During the study, participants experienced two 2-week dietary interventions, separated by a 2-week “wash-out” period of not eating cruciferous vegetables. Given the controlled environment and consistent lifestyle factors maintained throughout the study, the observed blood pressure reduction could be attributed primarily to the dietary intervention.
Mechanism of Action
“Compounds called glucosinolates, which are found almost exclusively in cruciferous vegetables, have been shown to lower blood pressure in animals, but evidence in humans has thus far been limited,” Emma Connolly, study author and ECU doctoral candidate, said in a press release.
According to the researchers, other beneficial components in cruciferous vegetables, such as nitrate and vitamin K, likely contribute to their blood pressure-lowering effects.
Previous observational studies have also shown that cruciferous vegetables such as broccoli, cabbage, and Brussels sprouts have stronger relationships with lower heart disease risk than other vegetables, Connolly said.
Veggie Intake on the Decline
Despite their health benefits, cruciferous vegetables are among the least consumed vegetables in Australia.
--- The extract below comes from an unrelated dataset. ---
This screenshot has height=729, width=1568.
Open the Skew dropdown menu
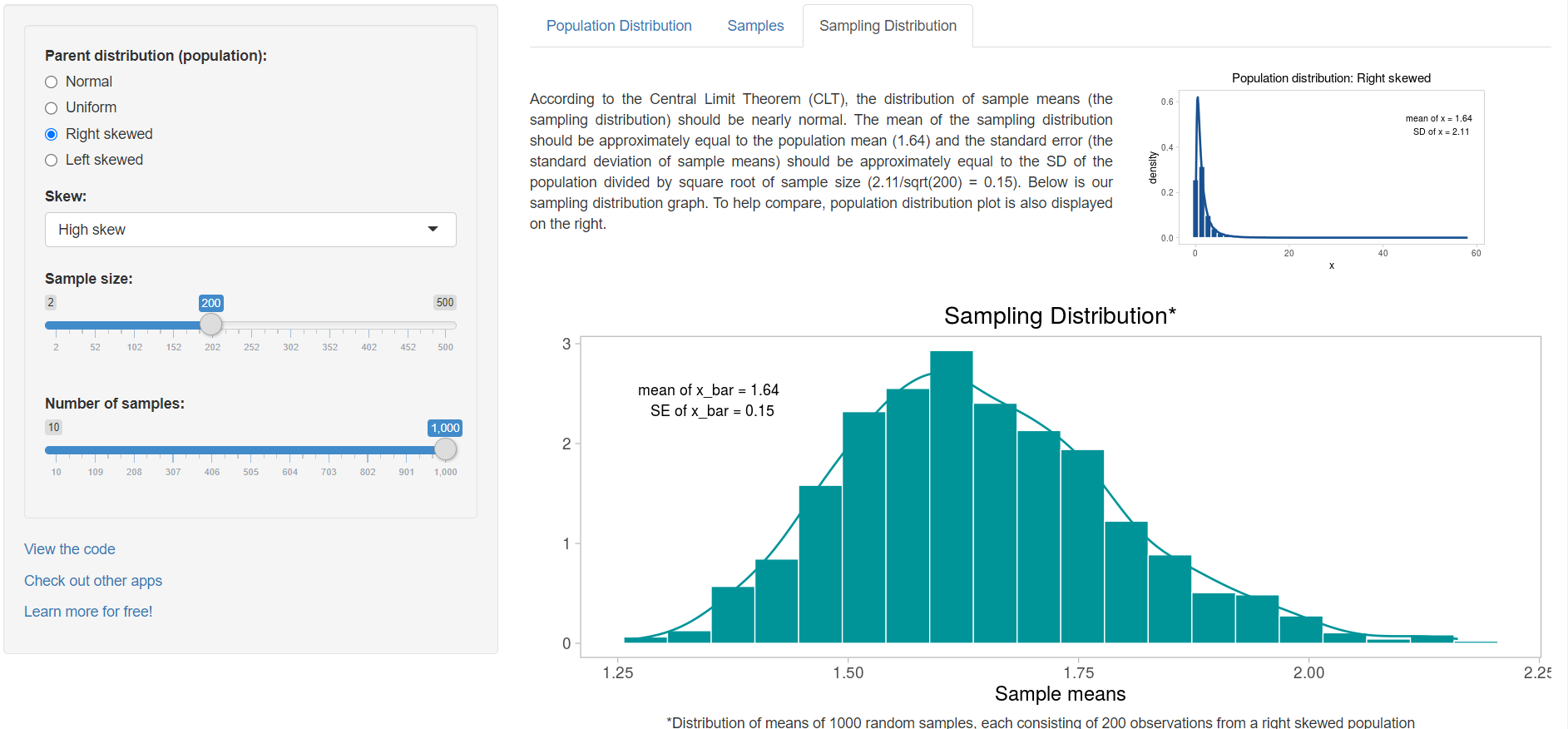click(250, 230)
Lauren Blekkenhorst, an ECU National Health and Medical Research Council emerging leader and Heart Foundation postdoctoral fellow, noted in the press release that fewer than 1 in 15 Australian adults currently meet recommended vegetable intake levels, a trend that has been declining in recent years.
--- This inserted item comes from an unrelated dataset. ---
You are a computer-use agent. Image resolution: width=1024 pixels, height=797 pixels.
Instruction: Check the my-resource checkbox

“If people can increase their intake of this group of vegetables, they will receive more bang for their buck in terms of lowering blood pressure and reducing the subsequent risk of developing heart disease later in life,” Blekkenhorst said.
Practical Dietary Tips
Most studies on cruciferous vegetables, “and vegetables in general,” show that there are benefits to eating them cooked and raw, so people should eat them in a variety of ways they enjoy, Sotiria Everett, a registered dietician and clinical assistant professor at the Renaissance School of Medicine, Stony Brook University, told The Epoch Times.
Cooking Methods and Nutrient Retention
Cruciferous vegetables lose some nutrients depending on the cooking method, Everett said. High-heat, long-duration cooking methods like boiling lead to lower levels of vitamins such as vitamin C and folic acid, she added. However, “Some nutrients are retained by cooking, such as vitamin K and beta-carotene,” she said.
Incorporating Cruciferous Vegetables Into Your Diet
Lauren Whitman, a registered dietitian nutritionist based in Chicago, offered suggestions for easily including more cruciferous vegetables in a daily diet.
Managing Digestive Issues
Some people may experience digestive issues with cruciferous vegetables. Whitman recommended the following strategies to reduce these effects:
- Cook vegetables by steaming, microwaving, sautéing, or stir-frying.
- Chop into bite-sized pieces and chew thoroughly.
- Start with small portions and increase if no issues arise.
- Try taking digestive enzymes.
- Keep a food diary to identify problematic vegetables if issues persist.
People who experience gas or bloating should start with small portions to determine tolerance and gradually increase over time, Everett said.